We're a nation of balladeers and acoustic rock - which unfortunately doesn't make great Saturday night TV entertainment.
What Sweden does do - and this is where Ireland can learn - is hand over the process to record companies and the music industry at large.
The TV producers look after the TV bit, making the songs look good on screen - but the songs themselves are coming from music industry professionals.
This concept the Swedes use isn't original, and may sound familiar- that's because they took the model Ireland and RTE used during our glory days.
RTE need to move away from internal selections and allow the Irish public to choose their entries again.
The Irish public have an excellent history in selecting entries, but can't be expected to be invested in an entry they had no involvement in choosing.
There is rarely a justification for internal selection of both singer and song.
You know the way some couples might have a "list" of one or two celebrity couples they could sleep with if the opportunity came along? Maybe RTE should have a list of those who can be selected internally. U2, maybe Enya? Other than that the public should be consulted.
The Irish public are under no illusions about the qualities of our entries any longer - it's been two decades since 'Rock'n'roll kids' and nothing has come close from us in song quality since.
We have a proud musical and cultural heritage that is being embarrassed in front of 200m people every year with second-rate recycled Swedish pop songs being performed under an Irish flag.
There's a reason these Swedish songs are available to us - they've been rejected in Sweden. Jedward's 2012 entry had been rejected from Sweden's national selection several times since 2008.
This year's staging was a marked improvement on the lazy, uninspired attempts of previous years - but the song was a lazy Westlife castoff from 2002.

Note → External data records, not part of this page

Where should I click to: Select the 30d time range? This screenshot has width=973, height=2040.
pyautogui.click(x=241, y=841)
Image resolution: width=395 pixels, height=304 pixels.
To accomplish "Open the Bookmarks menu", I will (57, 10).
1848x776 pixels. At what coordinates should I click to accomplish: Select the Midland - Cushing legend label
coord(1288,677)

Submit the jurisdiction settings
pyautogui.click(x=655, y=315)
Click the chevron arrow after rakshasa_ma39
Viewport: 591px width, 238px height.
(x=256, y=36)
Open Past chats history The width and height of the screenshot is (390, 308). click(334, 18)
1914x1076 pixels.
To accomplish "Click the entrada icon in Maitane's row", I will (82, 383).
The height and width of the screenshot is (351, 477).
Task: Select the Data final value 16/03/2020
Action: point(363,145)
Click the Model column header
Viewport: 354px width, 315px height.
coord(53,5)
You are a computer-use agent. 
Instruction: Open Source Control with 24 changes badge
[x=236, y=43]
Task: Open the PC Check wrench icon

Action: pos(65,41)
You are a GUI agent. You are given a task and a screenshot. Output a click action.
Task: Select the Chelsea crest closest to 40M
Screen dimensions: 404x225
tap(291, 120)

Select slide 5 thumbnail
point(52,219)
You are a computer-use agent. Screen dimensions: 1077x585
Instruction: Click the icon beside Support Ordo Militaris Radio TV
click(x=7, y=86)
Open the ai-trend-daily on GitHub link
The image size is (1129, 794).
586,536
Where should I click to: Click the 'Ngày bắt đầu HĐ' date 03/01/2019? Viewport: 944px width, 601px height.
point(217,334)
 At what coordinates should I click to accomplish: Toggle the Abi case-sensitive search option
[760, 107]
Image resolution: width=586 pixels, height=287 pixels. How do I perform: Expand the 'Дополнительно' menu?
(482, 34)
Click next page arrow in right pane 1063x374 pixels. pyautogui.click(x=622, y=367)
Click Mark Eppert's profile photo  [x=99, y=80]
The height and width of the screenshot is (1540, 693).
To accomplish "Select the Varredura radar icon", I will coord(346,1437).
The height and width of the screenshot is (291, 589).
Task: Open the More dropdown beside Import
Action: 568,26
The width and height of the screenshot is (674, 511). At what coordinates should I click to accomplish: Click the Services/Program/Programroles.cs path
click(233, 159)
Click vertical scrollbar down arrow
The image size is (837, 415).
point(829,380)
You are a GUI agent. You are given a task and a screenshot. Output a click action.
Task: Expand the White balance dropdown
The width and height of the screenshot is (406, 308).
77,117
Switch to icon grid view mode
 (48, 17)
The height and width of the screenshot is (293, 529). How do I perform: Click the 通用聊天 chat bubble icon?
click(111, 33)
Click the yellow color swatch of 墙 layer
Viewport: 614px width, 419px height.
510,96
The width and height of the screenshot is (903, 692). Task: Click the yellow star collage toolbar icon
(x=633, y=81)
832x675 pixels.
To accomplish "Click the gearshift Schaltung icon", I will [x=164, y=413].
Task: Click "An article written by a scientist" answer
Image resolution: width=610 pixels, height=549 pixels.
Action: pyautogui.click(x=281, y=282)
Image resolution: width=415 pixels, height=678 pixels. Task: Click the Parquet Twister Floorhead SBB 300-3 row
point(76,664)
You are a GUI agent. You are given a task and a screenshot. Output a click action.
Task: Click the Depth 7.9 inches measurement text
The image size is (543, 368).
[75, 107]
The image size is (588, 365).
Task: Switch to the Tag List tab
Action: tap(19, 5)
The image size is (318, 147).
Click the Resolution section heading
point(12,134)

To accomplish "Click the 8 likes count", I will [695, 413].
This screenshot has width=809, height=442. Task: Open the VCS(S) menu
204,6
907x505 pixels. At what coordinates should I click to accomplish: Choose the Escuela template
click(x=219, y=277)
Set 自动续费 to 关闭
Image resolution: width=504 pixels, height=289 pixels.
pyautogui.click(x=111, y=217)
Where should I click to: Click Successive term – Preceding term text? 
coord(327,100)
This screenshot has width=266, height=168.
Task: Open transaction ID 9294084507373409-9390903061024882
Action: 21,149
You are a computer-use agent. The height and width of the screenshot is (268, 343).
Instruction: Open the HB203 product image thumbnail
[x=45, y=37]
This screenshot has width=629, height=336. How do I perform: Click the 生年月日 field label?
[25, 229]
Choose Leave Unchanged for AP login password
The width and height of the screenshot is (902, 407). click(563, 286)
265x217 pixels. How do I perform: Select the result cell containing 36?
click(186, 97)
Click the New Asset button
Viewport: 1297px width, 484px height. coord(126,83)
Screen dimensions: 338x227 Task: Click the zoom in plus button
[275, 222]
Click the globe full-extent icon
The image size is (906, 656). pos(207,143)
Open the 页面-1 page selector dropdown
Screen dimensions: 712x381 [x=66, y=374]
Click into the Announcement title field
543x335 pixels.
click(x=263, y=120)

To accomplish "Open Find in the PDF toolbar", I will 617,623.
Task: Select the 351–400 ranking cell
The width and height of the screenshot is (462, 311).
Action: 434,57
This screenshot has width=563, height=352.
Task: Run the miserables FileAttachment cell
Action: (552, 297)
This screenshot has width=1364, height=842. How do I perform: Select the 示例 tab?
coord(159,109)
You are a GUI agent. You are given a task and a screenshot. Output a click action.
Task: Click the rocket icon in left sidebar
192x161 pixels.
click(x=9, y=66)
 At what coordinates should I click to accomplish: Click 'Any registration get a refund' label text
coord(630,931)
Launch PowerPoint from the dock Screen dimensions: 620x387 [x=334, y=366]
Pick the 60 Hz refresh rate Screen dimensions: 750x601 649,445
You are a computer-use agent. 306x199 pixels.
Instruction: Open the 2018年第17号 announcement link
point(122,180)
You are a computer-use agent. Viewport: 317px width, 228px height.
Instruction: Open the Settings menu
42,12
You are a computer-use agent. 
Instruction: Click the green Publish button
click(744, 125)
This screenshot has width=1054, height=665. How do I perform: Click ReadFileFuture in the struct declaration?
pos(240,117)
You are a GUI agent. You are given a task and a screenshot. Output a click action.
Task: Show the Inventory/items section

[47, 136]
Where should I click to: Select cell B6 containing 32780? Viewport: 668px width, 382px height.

An open national final staged in a proper music venue with proper production standards is a start. The judging panel for those entries needs to be widened, and have its average age reduced. Young people make up the majority of Eurovision voters, so should be heavily involved in shortlisting our entries.
There's no reason for national final entries to be selected by backroom teams - the age of YouTube means 20 or 30 songs could be posted and allow success there to dictate who makes it to a televised final.
The aim in RTE needs to be to win - not just qualify.
The claim RTE don't want to win due to the cost is nonsense. That suggest a strategy of some sort is involved. There clearly isn't one at play.
Besides, thanks to commercial sponsorship modern Eurovisions aren't the financial burden on host broadcasters they once were. Some have even made money from hosting the event.
It's a waste of licence fee money to continue to compete as we are. There's no justification to spend hundreds of thousands sending a team to compete knowing failure is inevitable.
RTE has seen Ireland become a footnote in the Eurovision history books for our record amount of victories - a record Sweden will not doubt take in the next five years.
Ireland hasn't failed at Eurovision - RTE has.